Em Bagé-RS, duas bezerras Jersey acabam de reforçar a prática, que já envolve mais de 40 animais.
Desde a ovelha “Dolly” até os dias de hoje qual o criador que não sonha em multiplicar seus melhores animais? Mesmo que com a “Dolly” os resultados finais não tenham sido lá tão animadores, as experiências que existem com a clonagem nos bovinos, feitas inicialmente pela pesquisa e hoje disseminadas em alguns projetos particulares, têm demonstrado que o caminho para a excelência pode estar na geração de cópias perfeitas de indivíduos top.
Segundo o veterinário José Henrique Fortes Fontes, da In Vitro Brasil, empresa de genética de Mogi Mirim- SP, diferente das outras técnicas em que se cruza dois indivíduos para se originar um terceiro, na clonagem apenas se cria uma cópia de um indivíduo que já existe na natureza.
Explica quea clonagem consiste em criar uma cópia geneticamente idêntica de um ser vivo e também não pode ser confundida com a transgenia, por exemplo, pois no caso dos clones não existe mudança genética, como na transgênese.
“O criador deve optar pela tecnologia quando perde por acidente um animal de alto valor genético ou também quando a demanda pela genética de um touro ou uma vaca, por exemplo, é tão grande que um indivíduo somente não daria conta de atender”, aconselha
Fontes.

--

# ATIVIDADES PROPOSTAS
1 – Liste todos os nomes de pessoas, empresas e lugares citados no trecho sobre clonagem de bovinos.
2 – Reproduza a passagem do trecho sobre clonagem de bovinos que vai de "Em Bagé-RS, duas" até "existe na natureza.", incluindo os dois extremos.

# CONTEÚDO DO MATERIAL
--

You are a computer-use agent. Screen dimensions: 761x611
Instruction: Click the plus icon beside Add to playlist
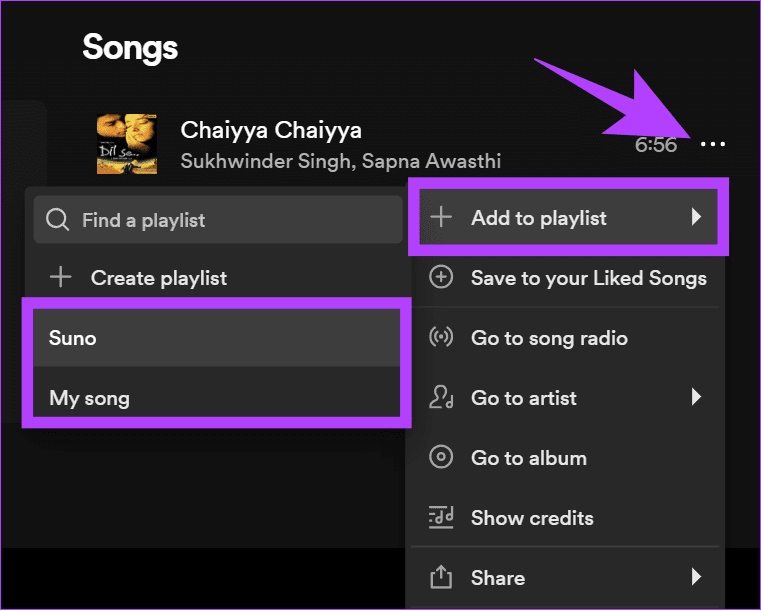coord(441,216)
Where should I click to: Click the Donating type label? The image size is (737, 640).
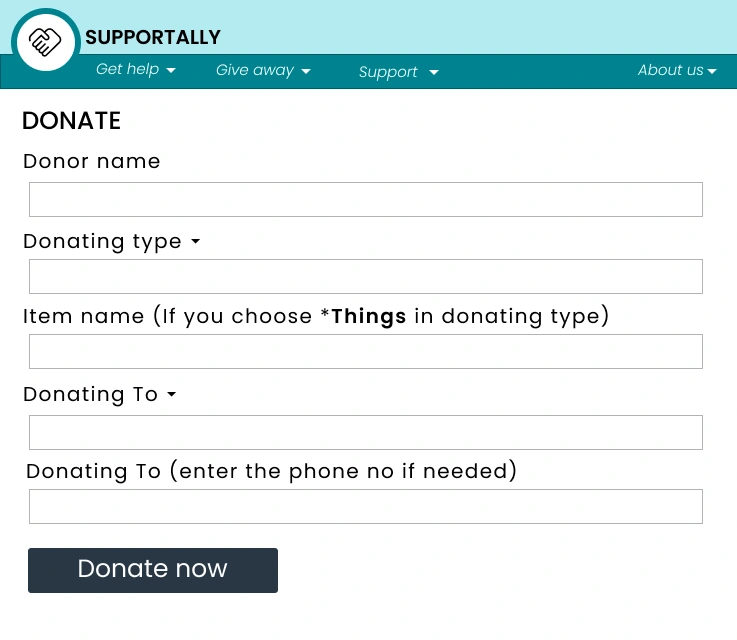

--

# GABARITO
1 –
- José Henrique Fortes Fontes
- In Vitro Brasil
- Bagé-RS
- Mogi Mirim-SP

2 –
Em Bagé-RS, duas bezerras Jersey acabam de reforçar a prática, que já envolve mais de 40 animais.
Desde a ovelha “Dolly” até os dias de hoje qual o criador que não sonha em multiplicar seus melhores animais? Mesmo que com a “Dolly” os resultados finais não tenham sido lá tão animadores, as experiências que existem com a clonagem nos bovinos, feitas inicialmente pela pesquisa e hoje disseminadas em alguns projetos particulares, têm demonstrado que o caminho para a excelência pode estar na geração de cópias perfeitas de indivíduos top.
Segundo o veterinário José Henrique Fortes Fontes, da In Vitro Brasil, empresa de genética de Mogi Mirim- SP, diferente das outras técnicas em que se cruza dois indivíduos para se originar um terceiro, na clonagem apenas se cria uma cópia de um indivíduo que já existe na natureza.